Americans who still believe in the dignity of the individual should be alarmed at what happens when schools, courts, and corporations embrace moral relativism. Klavan and Lewis both warned that “conditioning” — the soft science of shaping desires and language — succeeds only where the Tao has been surrendered, and the results are predictable: atomized citizens, corrupted education, and bureaucracies that treat people as means to policy ends. Conservatives must call this out plainly and refuse to be cowed by the moral authorities of the managerial class.
If we are serious about restoring a free and flourishing republic, the work begins in families, churches, and local schools where the habits of virtue are taught and practiced. Klavan’s message is practical: revive the story, teach what is true and good, and refuse the fashionable reduction of value to preference. This is how ordinary Americans can inoculate their children and their communities against the soft totalitarianism of the progressive academy.

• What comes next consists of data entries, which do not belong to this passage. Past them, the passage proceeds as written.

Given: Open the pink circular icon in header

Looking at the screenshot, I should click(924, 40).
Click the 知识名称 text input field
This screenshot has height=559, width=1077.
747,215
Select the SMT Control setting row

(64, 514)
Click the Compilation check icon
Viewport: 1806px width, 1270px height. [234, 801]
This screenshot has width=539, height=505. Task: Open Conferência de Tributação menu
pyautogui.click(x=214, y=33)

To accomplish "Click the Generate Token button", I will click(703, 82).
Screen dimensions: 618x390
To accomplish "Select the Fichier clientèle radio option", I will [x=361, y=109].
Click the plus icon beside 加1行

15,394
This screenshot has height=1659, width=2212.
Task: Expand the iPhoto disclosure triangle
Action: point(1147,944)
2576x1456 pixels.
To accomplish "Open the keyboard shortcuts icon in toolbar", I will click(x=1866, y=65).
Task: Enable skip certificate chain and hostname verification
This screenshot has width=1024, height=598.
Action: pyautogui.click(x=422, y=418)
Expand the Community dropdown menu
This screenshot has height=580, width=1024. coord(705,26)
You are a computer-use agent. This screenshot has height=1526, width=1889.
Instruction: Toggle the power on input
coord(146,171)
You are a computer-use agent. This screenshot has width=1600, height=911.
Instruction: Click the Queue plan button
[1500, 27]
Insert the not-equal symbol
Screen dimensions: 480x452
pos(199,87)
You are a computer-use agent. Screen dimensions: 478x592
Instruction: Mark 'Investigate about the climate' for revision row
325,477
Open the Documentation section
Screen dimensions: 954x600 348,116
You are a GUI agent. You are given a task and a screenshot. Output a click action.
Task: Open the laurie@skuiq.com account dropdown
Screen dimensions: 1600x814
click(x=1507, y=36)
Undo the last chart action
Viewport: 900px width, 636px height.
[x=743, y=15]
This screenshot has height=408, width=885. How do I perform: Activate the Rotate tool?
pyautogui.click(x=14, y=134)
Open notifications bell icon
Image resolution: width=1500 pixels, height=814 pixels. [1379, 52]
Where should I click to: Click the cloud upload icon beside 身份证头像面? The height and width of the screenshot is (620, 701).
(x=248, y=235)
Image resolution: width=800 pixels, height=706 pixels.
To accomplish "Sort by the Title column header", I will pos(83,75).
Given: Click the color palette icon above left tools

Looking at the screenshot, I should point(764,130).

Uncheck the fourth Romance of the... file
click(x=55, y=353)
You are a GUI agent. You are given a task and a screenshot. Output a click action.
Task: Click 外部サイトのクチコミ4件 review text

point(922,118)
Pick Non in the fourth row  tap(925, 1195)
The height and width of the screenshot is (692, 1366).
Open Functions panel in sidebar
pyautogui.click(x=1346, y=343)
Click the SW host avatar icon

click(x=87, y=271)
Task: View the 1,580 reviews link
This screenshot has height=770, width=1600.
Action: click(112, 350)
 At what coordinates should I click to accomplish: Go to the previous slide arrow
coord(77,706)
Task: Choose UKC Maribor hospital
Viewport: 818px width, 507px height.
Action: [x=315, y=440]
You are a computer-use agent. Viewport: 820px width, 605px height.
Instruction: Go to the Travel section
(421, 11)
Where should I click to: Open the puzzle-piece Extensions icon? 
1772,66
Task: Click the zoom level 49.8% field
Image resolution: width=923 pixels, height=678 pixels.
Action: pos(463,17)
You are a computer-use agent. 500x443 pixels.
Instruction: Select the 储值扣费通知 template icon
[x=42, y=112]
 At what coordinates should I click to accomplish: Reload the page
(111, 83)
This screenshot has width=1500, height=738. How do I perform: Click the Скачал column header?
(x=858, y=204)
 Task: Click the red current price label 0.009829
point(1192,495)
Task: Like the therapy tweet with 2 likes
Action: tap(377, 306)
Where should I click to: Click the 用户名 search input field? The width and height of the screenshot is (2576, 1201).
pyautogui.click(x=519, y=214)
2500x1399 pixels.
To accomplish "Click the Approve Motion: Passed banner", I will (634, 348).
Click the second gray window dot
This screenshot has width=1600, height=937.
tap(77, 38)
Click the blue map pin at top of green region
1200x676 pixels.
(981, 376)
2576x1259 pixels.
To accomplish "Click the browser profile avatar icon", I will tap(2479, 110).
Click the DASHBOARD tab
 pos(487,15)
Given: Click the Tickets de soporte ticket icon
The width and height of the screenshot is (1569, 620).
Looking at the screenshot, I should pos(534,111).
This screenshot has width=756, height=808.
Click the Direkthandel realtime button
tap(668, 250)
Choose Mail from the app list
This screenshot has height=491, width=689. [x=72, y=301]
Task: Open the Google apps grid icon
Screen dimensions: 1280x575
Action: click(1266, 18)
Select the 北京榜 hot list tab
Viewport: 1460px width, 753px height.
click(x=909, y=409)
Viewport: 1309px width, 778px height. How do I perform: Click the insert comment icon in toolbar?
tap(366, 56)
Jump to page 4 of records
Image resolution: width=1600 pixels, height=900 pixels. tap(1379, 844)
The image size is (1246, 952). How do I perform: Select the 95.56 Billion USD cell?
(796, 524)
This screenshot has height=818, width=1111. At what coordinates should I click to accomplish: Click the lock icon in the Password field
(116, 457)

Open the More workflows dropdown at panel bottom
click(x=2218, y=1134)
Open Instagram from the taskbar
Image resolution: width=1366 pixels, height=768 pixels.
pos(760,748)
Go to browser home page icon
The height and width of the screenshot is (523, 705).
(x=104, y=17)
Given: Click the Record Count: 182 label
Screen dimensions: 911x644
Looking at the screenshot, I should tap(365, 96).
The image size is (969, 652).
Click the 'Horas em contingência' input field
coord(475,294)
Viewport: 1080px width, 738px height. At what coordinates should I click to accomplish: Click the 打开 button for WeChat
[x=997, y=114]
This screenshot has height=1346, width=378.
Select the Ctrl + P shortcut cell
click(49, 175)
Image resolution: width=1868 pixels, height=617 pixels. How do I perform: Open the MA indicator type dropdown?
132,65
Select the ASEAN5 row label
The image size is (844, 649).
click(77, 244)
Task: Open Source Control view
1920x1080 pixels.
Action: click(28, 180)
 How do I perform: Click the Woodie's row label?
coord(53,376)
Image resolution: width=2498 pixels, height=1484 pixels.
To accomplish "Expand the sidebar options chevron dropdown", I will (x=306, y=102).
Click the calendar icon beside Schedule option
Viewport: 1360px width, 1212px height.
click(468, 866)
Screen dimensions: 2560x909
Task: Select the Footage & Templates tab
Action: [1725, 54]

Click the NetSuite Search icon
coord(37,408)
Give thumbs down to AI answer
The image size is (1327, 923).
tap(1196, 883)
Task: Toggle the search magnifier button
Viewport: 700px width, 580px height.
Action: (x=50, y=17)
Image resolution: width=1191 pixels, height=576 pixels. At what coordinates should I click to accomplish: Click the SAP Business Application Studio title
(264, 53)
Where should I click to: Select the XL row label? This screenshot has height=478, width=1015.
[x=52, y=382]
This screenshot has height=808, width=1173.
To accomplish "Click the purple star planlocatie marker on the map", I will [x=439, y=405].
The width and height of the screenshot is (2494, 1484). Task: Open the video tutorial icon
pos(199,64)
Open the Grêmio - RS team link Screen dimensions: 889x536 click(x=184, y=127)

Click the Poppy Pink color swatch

Politically, the implication is clear: conservatism without a moral backbone is merely administrative; it cannot hold a nation together. We need leaders who will defend objective standards in law and policy, and we need a movement that understands the cultural long game rather than chasing temporary electoral fads. Ignore the Tao at our peril — the left’s project depends on a citizenry that no longer believes in objective right and wrong.
Now is the time for hardworking Americans to stand up and insist on truth, not to apologize for believing there are real goods and real evils. Follow the words of Lewis and the clarion voice of Klavan: teach virtue, demand honesty from our elites, and refuse to let the moral language be stolen from us. Do that, and we will not only save our country’s institutions but restore the character that made this nation great.